_SELECTED TEXT_:

/---

Barbados Urged to Expand Mental Services for Troubled Teens, says Dr Myrna Lashley
December 29, 2023
Barbados must expand mental services to address the urgent need for faster access to care for troubled teens, according to prominent psychologist Dr Myrna Lashley. She suggests community and peer counseling in schools, creating comfort and safety for children, and reducing pressure on academic success.
Barbados is being called on to move aggressively to expand mental services so more troubled teens can have faster access to care.
That is the advice of Barbadian Dr Myrna Lashley, a prominent psychology professor at Canada’s prestigious McGill University, Montreal.
She said that with some young people considering or committing suicide, the situation had taken on an air of urgency.
“The evidence which supports the need for expanded care is already there in Barbados and that’s why we should begin to think of community level counselling and we have to look at setting up peer counselling in some of the schools,” Lashley said.
“The peer counsellors are not mental health professionals, but they can be trained, for instance, to engage in active listening that can help others, especially people of their age group.”
In addition to her classroom and clinical work, Lashley advises federal, provincial and local government agencies and institutions on how they should deal with social challenges confronting young people.
“A critical mental challenge, for example, is showing children that they are loved and cared for. We need to create an atmosphere within the neighbourhoods, the communities and in the schools where there are places of comfort and safety for children . . . . Of course, we must add discipline within our children in and out of the home, so they are taught how to behave and how to act with their peers.”
As she saw it, there was an urgent need to lower the imposing pressures on children by frequently referring to the importance of going to traditional high-powered secondary schools.

\---

_TRY IT_: Reproduce the article above on expanding mental services for troubled teens in Barbados, word for word and in full.

_DATA FOR REVIEW_:
/---

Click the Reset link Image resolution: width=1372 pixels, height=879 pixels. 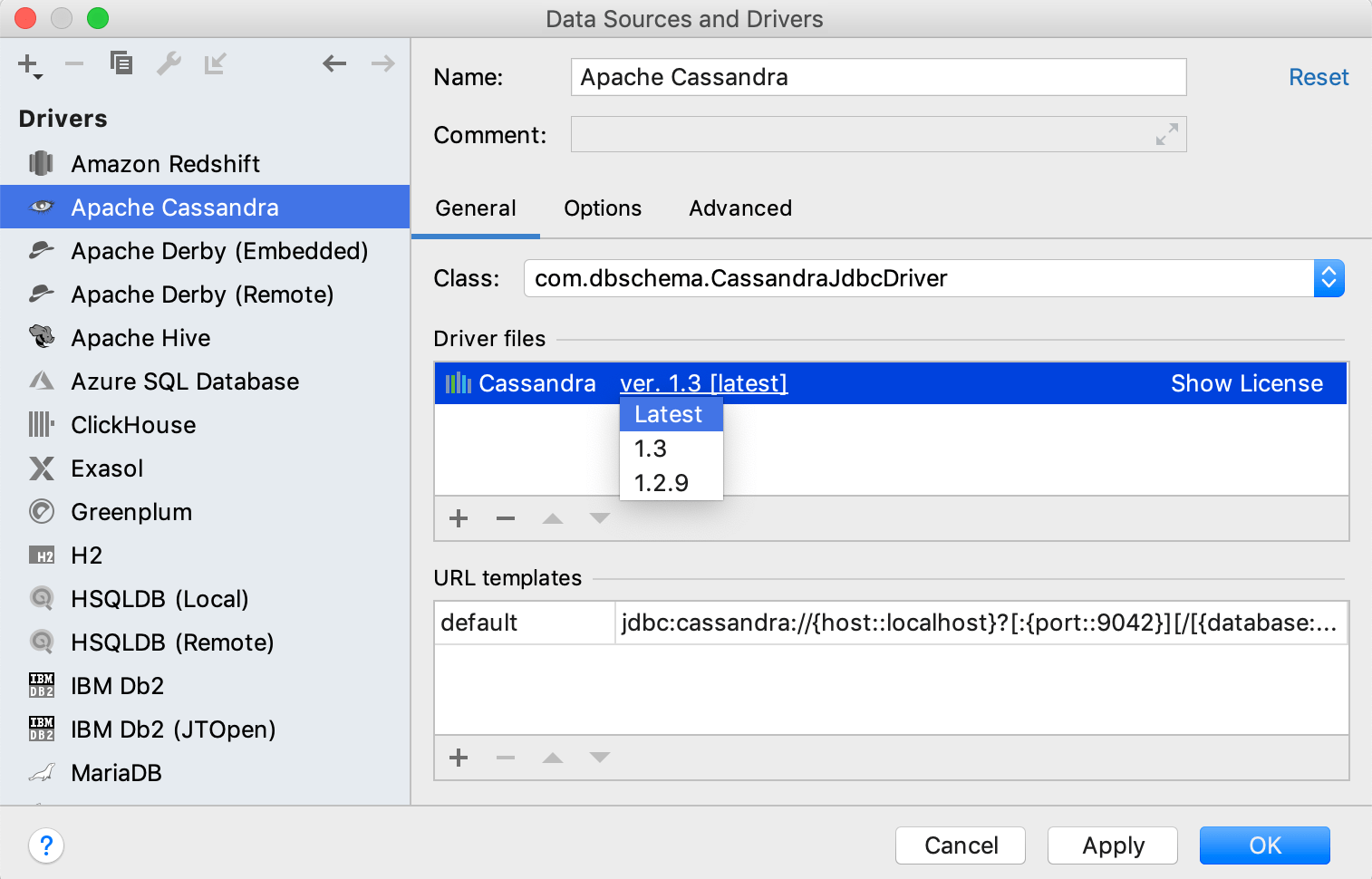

\---
/---

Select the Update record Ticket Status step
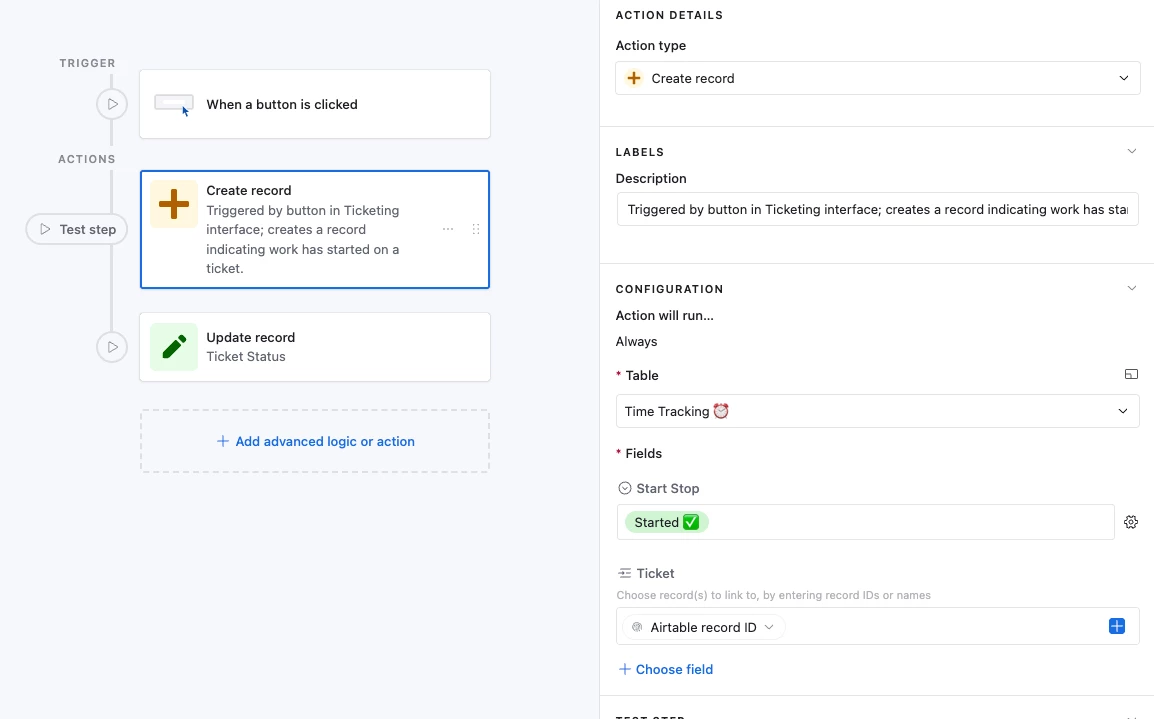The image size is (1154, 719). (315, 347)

\---
/---

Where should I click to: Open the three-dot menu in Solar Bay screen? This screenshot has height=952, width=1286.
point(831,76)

\---

_RESPONSE FOR THIS EXERCISE_:
Barbados Urged to Expand Mental Services for Troubled Teens, says Dr Myrna Lashley
December 29, 2023
Barbados must expand mental services to address the urgent need for faster access to care for troubled teens, according to prominent psychologist Dr Myrna Lashley. She suggests community and peer counseling in schools, creating comfort and safety for children, and reducing pressure on academic success.
Barbados is being called on to move aggressively to expand mental services so more troubled teens can have faster access to care.
That is the advice of Barbadian Dr Myrna Lashley, a prominent psychology professor at Canada’s prestigious McGill University, Montreal.
She said that with some young people considering or committing suicide, the situation had taken on an air of urgency.
“The evidence which supports the need for expanded care is already there in Barbados and that’s why we should begin to think of community level counselling and we have to look at setting up peer counselling in some of the schools,” Lashley said.
“The peer counsellors are not mental health professionals, but they can be trained, for instance, to engage in active listening that can help others, especially people of their age group.”
In addition to her classroom and clinical work, Lashley advises federal, provincial and local government agencies and institutions on how they should deal with social challenges confronting young people.
“A critical mental challenge, for example, is showing children that they are loved and cared for. We need to create an atmosphere within the neighbourhoods, the communities and in the schools where there are places of comfort and safety for children . . . . Of course, we must add discipline within our children in and out of the home, so they are taught how to behave and how to act with their peers.”
As she saw it, there was an urgent need to lower the imposing pressures on children by frequently referring to the importance of going to traditional high-powered secondary schools.